Like two sides of the same coin
by Kaesteranya
Summary: My drabble and standalone short dump for fics revolving around Hughes and Roy: where they stand, how they are, what their relationship is/could have been and why they do what they do, with or without each other.
1. Ignore Conscience, Justify Everything

**Ignoring your conscience allows you to justify everything.**

_Inspired by the 31 Days theme for July 8, 2006._

Something that not a lot of Maes Hughes' subordinates knew about him was that during the war he'd been revered as something like a butcher of human souls. He would carve up his enemies in the way a meat man carved up pigs with his knives, and just as he was always first on the field where there was blood to spill, he was also always the last to leave the carnage. Whenever his comrades-in-arms asked him how he did it, Maes would always tell them the trick was in the mind. Make everything funny. Treat yourself like you're already did. After that, the rest was easy.

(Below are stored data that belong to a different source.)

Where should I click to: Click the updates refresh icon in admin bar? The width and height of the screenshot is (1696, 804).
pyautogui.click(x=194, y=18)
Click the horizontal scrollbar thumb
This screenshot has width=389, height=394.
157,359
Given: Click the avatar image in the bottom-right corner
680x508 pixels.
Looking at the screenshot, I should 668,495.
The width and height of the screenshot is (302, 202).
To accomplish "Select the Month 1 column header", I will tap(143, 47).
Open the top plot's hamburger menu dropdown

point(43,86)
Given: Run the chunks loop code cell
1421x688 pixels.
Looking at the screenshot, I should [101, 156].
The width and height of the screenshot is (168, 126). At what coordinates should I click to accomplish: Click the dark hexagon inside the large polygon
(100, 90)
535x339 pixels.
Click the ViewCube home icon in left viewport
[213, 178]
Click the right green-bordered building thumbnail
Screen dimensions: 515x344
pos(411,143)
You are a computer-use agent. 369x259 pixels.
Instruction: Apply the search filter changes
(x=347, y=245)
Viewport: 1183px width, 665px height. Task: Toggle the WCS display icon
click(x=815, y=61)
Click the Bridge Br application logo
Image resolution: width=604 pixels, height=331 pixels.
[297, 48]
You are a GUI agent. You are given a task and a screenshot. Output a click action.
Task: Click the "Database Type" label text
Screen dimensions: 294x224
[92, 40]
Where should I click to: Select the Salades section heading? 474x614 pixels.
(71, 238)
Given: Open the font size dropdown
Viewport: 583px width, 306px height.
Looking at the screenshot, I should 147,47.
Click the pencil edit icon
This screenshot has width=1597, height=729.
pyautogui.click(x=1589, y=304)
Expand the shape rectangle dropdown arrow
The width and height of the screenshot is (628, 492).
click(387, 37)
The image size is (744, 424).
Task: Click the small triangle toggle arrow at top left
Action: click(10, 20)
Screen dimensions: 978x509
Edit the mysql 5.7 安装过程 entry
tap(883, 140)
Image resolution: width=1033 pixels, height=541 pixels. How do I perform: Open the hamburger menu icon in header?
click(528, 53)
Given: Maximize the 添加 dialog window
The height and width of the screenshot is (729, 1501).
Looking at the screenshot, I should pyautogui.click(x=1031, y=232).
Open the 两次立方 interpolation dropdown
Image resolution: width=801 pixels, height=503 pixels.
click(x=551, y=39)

Roy Mustang, the Flame Alchemist, was much younger than Maes and with a deeper sense of right and clearer eyes to see with than Maes and as such the war burned itself too deep in his mind, chilling him in a place that no fire or warmth could reach. Maes, being closest to him, saw the boy spinning out of control a lot sooner than Roy himself saw it, and for that reason he drank with the boy and kissed the boy and fucked the boy to make him forget all about it. Their first few times required roughness and alcohol. Their next ones only needed a bit of force and some sweet little half-truths.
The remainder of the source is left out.